Revision Technique: Book Mapping by Caroline Starr Rose

In 2009, I attended Darcy Pattison's Novel Revision Retreat. One of the many things she encouraged us to do while working with our manuscript was to check for "emotional zig-zags" within our first hundred lines. This technique Darcy developed after having a manuscript rejected for characters who felt "too flat". She determined she'd change her manuscript so that each description carried emotional weight and used Libba Bray's A GREAT AND TERRIBLE BEAUTY as a way to teach herself how to accomplish this (go read the first chapter if you haven't before. It's wonderfully done).
I was working on another manuscript at the time but came home to MAY B., the book I'd recently finished and had just sent out to agents. I decided I should look for the emotional changes within MAY and set up a chart, poem by poem, marking the topic and emotion in each. Unbeknownst to me, it was my first book map.
I first learned the term "book mapping" write reading Scholastic editor Cheryl Klein's book, SECOND SIGHT: AN EDITOR'S TALKS OF WRITING, REVISING AND PUBLISHING BOOKS FOR CHILDREN AND YOUNG ADULTSA book map is simply a quick way to get an overview of an entire book, scene by scene. It can be plugged into an elaborate chart, showing things like point of view, setting, conflict, character growth, and "emotional zig-zags", as Darcy would say, or can be a simple list with a few words meant to remind an author (or editor) of various points along a story's path.
Cheryl asks each of her authors to create a book map of current manuscripts, and she does the same while editing their work. This helps them both see where the book moves effortlessly from scene to scene -- and the areas that need overhauling. She has a fabulous podcast about this process and other editing techniques here.

BLUE BIRDS is the only manuscript I've ever mapped in its entirety. I've jotted poem topics in a notebook; made a more formal written record of setting (both location and time), sub plots, and POV narration; typed a fancy spreadsheet version; and hastily mapped a couple dozen poems where things weren't unfolding as I'd hoped.
Like Darcy's lesson in the richness emotional complexity can bring a text, a book map can teach a writer to see what's truly happening in a book, whether they're aware of it or not. My first map showed me BLUE BIRDS, narrated by characters Alis and Kimi, leaned too heavily on Alis's point of view. The spreadsheet version I created a week before receiving my first editorial letter was a way for me to reintroduce myself to the book (I hadn't looked at it from the time it sold in April until that week in July) and spot weak areas in character development. The most recent mini map (in the last picture above) helped me through a rough portion when many story strands were coming together. I was able to see how things currently stood and where I needed to change things -- either moving poems to new places, cutting them entirely, or adding something new.

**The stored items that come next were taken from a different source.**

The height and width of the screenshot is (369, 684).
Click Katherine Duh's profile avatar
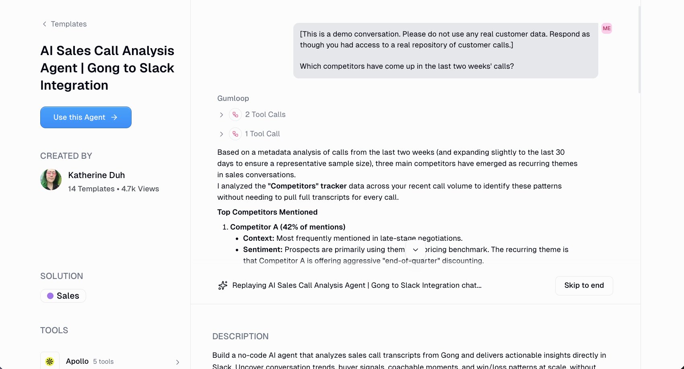(51, 180)
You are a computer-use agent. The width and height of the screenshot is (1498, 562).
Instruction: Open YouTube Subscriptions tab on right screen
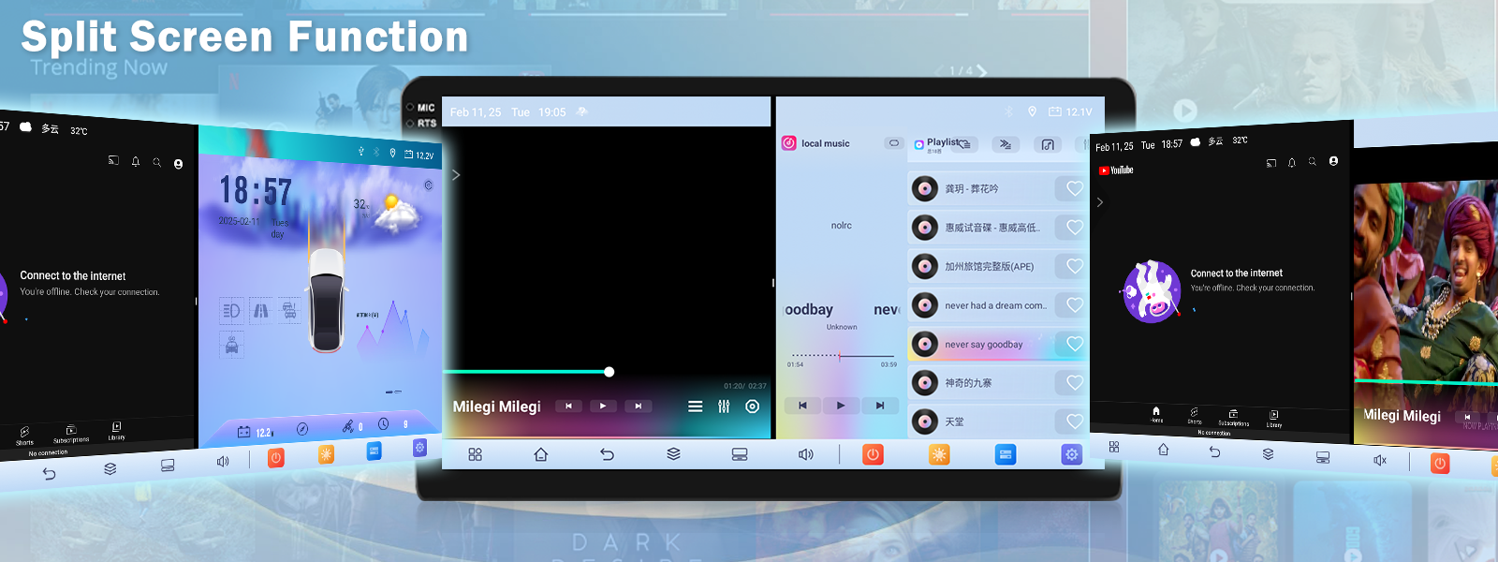coord(1233,417)
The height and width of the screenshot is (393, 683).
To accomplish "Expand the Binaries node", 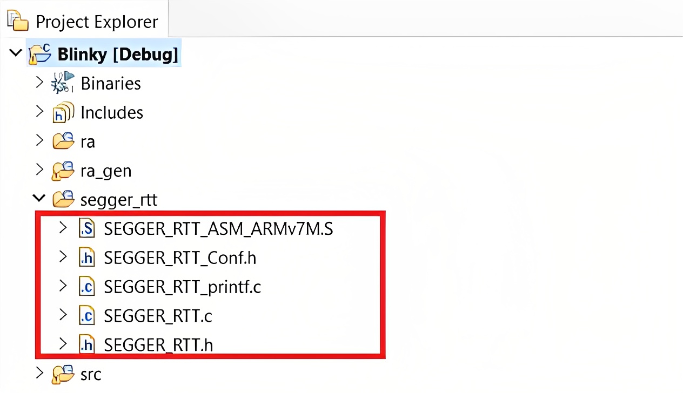I will point(39,83).
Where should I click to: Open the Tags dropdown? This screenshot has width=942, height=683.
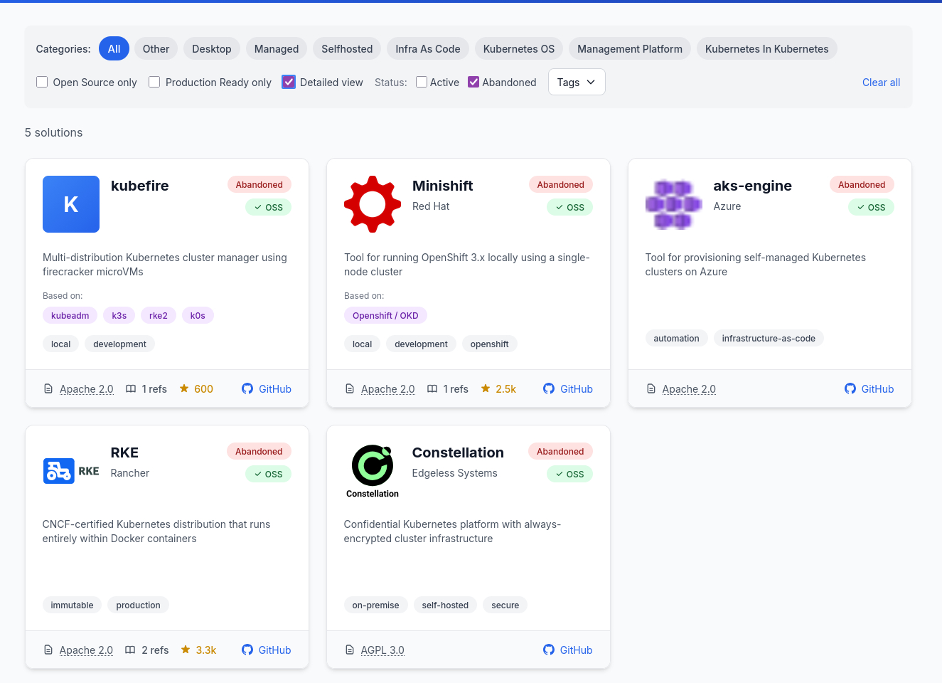pos(577,83)
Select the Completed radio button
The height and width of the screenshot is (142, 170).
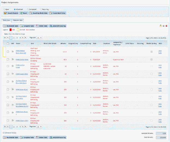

I'll confess I don't really refer to the book map once it's created, as some authors must do. It's the process itself that helps cement the book in my mind. I firmly believe the best way to find the "answers" your story needs is to go back to the story and dig them out. I promise the seed of what you need is already there. Book mapping has been an invaluable tool to examine BLUE BIRDS in a new way.

Here are some other blog posts about authors who have also used this technique:
Mapping Your Book to Ensure it Works :: Adventures in YA and Children's Publishing

What are some revision techniques you find helpful?